TASK INSTRUCTIONS
Reproduce only the part of the listing from the line with "Task: Click line number 3802 in the margin" up to and including the line with "Looking at the screenshot, I should (456, 630).", substituting "Lunch" for "Breakfast" and keeping everything else the same.

Element and text location data
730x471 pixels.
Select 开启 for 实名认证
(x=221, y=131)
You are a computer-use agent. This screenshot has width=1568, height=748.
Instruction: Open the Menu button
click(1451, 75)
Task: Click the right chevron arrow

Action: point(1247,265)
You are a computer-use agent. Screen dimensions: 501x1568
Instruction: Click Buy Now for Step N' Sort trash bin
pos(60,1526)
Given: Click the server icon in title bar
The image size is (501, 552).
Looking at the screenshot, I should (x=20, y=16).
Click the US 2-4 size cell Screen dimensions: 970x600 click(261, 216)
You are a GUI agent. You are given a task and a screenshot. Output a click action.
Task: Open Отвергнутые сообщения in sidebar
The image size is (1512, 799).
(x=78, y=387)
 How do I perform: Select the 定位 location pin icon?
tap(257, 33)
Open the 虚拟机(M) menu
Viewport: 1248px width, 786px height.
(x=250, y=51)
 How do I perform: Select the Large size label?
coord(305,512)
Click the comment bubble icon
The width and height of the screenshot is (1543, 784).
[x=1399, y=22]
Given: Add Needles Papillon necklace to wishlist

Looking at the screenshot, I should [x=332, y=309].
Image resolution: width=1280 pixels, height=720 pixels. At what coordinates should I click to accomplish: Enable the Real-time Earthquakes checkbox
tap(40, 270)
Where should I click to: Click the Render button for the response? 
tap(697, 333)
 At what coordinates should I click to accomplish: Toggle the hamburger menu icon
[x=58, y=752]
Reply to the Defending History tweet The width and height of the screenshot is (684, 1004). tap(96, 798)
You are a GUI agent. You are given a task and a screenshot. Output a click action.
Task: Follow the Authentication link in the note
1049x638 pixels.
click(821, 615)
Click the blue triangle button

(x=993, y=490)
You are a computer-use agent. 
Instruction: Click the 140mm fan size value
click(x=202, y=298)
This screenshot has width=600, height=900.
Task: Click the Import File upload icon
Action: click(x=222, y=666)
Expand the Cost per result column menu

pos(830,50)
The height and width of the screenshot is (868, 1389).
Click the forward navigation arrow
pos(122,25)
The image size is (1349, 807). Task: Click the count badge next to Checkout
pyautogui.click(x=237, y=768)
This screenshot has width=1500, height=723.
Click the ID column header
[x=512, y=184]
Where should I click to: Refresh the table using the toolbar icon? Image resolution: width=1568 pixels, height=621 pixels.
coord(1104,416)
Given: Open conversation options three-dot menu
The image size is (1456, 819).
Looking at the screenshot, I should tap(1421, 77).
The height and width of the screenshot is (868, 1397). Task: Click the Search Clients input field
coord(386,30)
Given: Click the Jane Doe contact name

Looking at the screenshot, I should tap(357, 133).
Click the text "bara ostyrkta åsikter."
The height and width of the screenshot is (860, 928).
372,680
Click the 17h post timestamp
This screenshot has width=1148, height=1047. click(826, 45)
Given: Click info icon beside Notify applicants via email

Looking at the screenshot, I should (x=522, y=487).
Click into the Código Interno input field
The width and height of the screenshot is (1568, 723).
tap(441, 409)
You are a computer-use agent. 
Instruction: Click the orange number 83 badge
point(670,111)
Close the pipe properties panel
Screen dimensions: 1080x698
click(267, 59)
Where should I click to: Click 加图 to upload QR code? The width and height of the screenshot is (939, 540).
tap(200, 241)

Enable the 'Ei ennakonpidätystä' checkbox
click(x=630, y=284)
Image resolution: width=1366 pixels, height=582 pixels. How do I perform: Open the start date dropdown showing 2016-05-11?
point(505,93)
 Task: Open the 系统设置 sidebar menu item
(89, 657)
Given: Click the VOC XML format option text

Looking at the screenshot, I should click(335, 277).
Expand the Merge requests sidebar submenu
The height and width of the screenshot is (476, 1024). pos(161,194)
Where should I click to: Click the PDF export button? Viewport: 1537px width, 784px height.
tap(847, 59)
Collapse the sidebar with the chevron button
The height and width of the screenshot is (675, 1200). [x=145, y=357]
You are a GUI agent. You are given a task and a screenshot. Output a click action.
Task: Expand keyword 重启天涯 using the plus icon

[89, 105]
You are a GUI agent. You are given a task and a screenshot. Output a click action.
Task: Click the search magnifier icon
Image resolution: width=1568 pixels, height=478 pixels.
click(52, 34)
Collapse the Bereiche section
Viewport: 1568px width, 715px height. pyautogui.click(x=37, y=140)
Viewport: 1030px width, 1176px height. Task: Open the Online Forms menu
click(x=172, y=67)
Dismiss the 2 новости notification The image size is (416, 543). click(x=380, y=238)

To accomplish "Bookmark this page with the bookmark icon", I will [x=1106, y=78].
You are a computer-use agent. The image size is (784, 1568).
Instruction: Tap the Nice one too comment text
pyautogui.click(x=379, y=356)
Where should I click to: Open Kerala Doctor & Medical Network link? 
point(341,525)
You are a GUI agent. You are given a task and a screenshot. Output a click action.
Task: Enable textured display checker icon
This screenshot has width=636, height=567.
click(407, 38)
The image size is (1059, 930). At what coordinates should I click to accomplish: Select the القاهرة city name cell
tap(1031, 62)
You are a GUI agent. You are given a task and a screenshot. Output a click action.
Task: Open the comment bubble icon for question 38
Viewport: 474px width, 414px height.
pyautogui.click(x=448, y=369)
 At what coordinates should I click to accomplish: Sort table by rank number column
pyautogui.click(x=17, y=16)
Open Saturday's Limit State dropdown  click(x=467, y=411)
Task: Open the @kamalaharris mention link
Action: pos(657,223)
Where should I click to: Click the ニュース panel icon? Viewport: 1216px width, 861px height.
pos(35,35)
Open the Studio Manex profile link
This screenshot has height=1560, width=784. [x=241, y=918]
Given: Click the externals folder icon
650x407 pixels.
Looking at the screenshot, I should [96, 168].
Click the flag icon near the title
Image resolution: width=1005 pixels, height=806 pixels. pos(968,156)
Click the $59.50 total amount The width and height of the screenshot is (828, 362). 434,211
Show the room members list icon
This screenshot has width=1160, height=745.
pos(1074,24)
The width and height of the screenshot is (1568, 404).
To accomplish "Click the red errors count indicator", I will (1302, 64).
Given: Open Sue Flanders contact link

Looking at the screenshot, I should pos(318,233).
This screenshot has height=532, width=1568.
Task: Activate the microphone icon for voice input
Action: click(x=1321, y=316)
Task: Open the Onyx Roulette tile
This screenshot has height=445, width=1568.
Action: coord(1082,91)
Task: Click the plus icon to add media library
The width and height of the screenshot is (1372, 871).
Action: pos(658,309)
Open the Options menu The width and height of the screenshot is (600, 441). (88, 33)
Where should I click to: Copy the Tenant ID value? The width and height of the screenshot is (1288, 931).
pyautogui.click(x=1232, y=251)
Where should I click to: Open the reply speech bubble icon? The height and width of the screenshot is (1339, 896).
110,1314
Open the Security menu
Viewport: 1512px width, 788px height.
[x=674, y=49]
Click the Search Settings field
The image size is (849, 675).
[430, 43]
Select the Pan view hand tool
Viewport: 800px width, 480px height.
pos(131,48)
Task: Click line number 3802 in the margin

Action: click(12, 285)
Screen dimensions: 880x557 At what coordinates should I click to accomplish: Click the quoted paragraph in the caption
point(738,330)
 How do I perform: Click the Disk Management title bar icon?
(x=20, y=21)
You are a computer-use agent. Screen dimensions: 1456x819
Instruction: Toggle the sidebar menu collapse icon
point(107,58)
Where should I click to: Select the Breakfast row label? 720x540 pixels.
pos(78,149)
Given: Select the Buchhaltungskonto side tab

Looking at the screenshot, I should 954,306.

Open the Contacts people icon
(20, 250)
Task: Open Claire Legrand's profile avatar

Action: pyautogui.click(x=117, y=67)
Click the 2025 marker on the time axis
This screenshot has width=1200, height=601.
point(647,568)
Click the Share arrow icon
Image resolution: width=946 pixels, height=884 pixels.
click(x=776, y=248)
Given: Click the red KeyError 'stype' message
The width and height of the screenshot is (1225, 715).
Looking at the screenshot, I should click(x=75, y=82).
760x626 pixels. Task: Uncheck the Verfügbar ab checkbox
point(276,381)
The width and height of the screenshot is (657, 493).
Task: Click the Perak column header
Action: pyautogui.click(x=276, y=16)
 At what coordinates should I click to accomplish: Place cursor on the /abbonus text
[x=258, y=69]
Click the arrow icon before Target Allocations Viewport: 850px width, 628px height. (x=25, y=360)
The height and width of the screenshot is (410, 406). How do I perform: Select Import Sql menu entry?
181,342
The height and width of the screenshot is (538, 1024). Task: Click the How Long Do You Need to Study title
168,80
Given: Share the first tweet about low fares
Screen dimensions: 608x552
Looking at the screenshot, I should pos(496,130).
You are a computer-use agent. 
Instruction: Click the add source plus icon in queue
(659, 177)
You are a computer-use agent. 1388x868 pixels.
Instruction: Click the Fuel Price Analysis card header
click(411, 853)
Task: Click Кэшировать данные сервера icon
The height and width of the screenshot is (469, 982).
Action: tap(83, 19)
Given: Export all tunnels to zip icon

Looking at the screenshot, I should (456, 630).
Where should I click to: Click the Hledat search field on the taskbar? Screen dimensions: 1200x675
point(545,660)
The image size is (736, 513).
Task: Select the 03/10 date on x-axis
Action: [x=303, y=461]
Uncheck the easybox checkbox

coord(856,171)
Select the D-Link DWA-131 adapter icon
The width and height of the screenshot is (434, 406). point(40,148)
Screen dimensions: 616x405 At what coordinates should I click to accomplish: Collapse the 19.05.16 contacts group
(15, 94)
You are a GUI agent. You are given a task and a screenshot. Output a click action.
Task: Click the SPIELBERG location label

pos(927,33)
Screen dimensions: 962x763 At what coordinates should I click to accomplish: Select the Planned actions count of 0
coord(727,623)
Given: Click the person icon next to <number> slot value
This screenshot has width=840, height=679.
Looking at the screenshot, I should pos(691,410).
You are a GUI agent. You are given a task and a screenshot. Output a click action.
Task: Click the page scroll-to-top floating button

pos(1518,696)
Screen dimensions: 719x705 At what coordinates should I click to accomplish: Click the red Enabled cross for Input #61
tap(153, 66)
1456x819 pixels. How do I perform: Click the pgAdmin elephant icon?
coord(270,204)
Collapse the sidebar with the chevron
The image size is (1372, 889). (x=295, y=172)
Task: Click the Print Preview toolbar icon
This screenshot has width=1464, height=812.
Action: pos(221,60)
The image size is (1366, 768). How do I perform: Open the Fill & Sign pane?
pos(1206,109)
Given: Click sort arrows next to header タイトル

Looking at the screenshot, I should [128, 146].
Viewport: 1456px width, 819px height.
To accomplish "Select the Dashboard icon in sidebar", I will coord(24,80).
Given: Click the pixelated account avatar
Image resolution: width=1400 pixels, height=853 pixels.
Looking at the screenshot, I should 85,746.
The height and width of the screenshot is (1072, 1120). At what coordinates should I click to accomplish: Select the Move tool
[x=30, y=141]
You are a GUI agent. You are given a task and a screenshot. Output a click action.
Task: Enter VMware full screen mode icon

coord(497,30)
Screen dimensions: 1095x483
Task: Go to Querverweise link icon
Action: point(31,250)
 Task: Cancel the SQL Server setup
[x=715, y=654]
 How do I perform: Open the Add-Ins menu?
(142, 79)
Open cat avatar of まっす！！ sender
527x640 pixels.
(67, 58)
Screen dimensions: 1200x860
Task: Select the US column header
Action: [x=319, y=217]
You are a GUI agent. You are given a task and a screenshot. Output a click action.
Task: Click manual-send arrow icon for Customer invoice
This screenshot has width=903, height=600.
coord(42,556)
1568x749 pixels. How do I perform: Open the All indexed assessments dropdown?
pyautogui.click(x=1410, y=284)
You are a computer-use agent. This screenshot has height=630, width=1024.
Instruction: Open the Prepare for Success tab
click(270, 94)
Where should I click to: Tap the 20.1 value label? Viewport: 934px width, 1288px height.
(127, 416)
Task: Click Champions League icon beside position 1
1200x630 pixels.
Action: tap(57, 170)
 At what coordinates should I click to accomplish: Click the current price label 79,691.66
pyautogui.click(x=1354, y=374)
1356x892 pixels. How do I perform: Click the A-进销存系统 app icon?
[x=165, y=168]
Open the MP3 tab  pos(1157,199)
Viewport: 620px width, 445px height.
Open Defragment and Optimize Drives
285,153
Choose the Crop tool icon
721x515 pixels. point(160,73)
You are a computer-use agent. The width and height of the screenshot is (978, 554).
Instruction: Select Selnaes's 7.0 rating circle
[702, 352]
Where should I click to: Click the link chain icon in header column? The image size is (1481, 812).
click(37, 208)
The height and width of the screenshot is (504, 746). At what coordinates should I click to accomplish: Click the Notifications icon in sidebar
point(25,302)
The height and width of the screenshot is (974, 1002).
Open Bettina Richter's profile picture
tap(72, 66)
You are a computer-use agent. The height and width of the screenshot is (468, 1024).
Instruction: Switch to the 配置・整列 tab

IN RESPONSE
Task: Click line number 3802 in the margin

Action: click(12, 285)
Screen dimensions: 880x557 At what coordinates should I click to accomplish: Click the quoted paragraph in the caption
point(738,330)
 How do I perform: Click the Disk Management title bar icon?
(x=20, y=21)
You are a computer-use agent. Screen dimensions: 1456x819
Instruction: Toggle the sidebar menu collapse icon
point(107,58)
Where should I click to: Select the Lunch row label? 720x540 pixels.
pos(78,149)
Given: Select the Buchhaltungskonto side tab

Looking at the screenshot, I should 954,306.

Open the Contacts people icon
(20, 250)
Task: Open Claire Legrand's profile avatar

Action: pyautogui.click(x=117, y=67)
Click the 2025 marker on the time axis
This screenshot has width=1200, height=601.
point(647,568)
Click the Share arrow icon
Image resolution: width=946 pixels, height=884 pixels.
click(x=776, y=248)
Given: Click the red KeyError 'stype' message
The width and height of the screenshot is (1225, 715).
Looking at the screenshot, I should click(x=75, y=82).
760x626 pixels. Task: Uncheck the Verfügbar ab checkbox
point(276,381)
The width and height of the screenshot is (657, 493).
Task: Click the Perak column header
Action: pyautogui.click(x=276, y=16)
 At what coordinates should I click to accomplish: Place cursor on the /abbonus text
[x=258, y=69]
Click the arrow icon before Target Allocations Viewport: 850px width, 628px height. (x=25, y=360)
The height and width of the screenshot is (410, 406). How do I perform: Select Import Sql menu entry?
181,342
The height and width of the screenshot is (538, 1024). Task: Click the How Long Do You Need to Study title
168,80
Given: Share the first tweet about low fares
Screen dimensions: 608x552
Looking at the screenshot, I should pos(496,130).
You are a computer-use agent. 
Instruction: Click the add source plus icon in queue
(659, 177)
You are a computer-use agent. 1388x868 pixels.
Instruction: Click the Fuel Price Analysis card header
click(411, 853)
Task: Click Кэшировать данные сервера icon
The height and width of the screenshot is (469, 982).
Action: tap(83, 19)
Given: Export all tunnels to zip icon

Looking at the screenshot, I should (456, 630).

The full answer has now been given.